Supplied data:
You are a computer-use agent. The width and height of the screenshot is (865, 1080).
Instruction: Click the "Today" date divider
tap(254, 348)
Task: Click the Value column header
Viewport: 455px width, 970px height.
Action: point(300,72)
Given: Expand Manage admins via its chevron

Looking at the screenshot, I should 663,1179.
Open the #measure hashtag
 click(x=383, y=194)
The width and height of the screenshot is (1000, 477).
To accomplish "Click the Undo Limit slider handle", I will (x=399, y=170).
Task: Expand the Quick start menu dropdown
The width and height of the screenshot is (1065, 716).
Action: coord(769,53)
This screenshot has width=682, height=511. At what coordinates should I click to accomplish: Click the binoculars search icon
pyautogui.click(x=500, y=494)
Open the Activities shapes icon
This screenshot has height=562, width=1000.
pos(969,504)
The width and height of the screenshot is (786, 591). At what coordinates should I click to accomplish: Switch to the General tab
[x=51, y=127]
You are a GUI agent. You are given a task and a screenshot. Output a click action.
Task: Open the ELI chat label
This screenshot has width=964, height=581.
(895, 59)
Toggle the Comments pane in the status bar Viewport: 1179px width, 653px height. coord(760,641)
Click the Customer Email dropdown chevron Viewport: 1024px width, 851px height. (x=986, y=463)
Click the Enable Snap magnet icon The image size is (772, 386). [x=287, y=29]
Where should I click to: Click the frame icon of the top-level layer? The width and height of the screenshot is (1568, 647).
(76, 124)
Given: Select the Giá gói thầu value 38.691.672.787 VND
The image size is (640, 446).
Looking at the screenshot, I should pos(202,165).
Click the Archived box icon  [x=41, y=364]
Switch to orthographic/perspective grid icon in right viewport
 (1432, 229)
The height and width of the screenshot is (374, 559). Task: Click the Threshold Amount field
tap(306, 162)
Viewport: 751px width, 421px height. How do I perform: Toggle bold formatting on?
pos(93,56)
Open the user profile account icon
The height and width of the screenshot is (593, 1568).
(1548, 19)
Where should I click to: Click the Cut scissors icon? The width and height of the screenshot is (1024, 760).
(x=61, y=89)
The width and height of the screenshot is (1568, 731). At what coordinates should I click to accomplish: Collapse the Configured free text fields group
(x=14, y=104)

Directions:
A verbatim copy of all the entries is the expected result.

Answer for this exercise:
You are a computer-use agent. The width and height of the screenshot is (865, 1080).
Instruction: Click the "Today" date divider
tap(254, 348)
Task: Click the Value column header
Viewport: 455px width, 970px height.
Action: point(300,72)
Given: Expand Manage admins via its chevron

Looking at the screenshot, I should 663,1179.
Open the #measure hashtag
 click(x=383, y=194)
The width and height of the screenshot is (1000, 477).
To accomplish "Click the Undo Limit slider handle", I will (x=399, y=170).
Task: Expand the Quick start menu dropdown
The width and height of the screenshot is (1065, 716).
Action: coord(769,53)
This screenshot has width=682, height=511. At what coordinates should I click to accomplish: Click the binoculars search icon
pyautogui.click(x=500, y=494)
Open the Activities shapes icon
This screenshot has height=562, width=1000.
pos(969,504)
The width and height of the screenshot is (786, 591). At what coordinates should I click to accomplish: Switch to the General tab
[x=51, y=127]
You are a GUI agent. You are given a task and a screenshot. Output a click action.
Task: Open the ELI chat label
This screenshot has width=964, height=581.
(895, 59)
Toggle the Comments pane in the status bar Viewport: 1179px width, 653px height. coord(760,641)
Click the Customer Email dropdown chevron Viewport: 1024px width, 851px height. (x=986, y=463)
Click the Enable Snap magnet icon The image size is (772, 386). [x=287, y=29]
Where should I click to: Click the frame icon of the top-level layer? The width and height of the screenshot is (1568, 647).
(76, 124)
Given: Select the Giá gói thầu value 38.691.672.787 VND
The image size is (640, 446).
Looking at the screenshot, I should pos(202,165).
Click the Archived box icon  [x=41, y=364]
Switch to orthographic/perspective grid icon in right viewport
 (1432, 229)
The height and width of the screenshot is (374, 559). Task: Click the Threshold Amount field
tap(306, 162)
Viewport: 751px width, 421px height. How do I perform: Toggle bold formatting on?
pos(93,56)
Open the user profile account icon
The height and width of the screenshot is (593, 1568).
(1548, 19)
Where should I click to: Click the Cut scissors icon? The width and height of the screenshot is (1024, 760).
(x=61, y=89)
The width and height of the screenshot is (1568, 731). At what coordinates should I click to accomplish: Collapse the Configured free text fields group
(x=14, y=104)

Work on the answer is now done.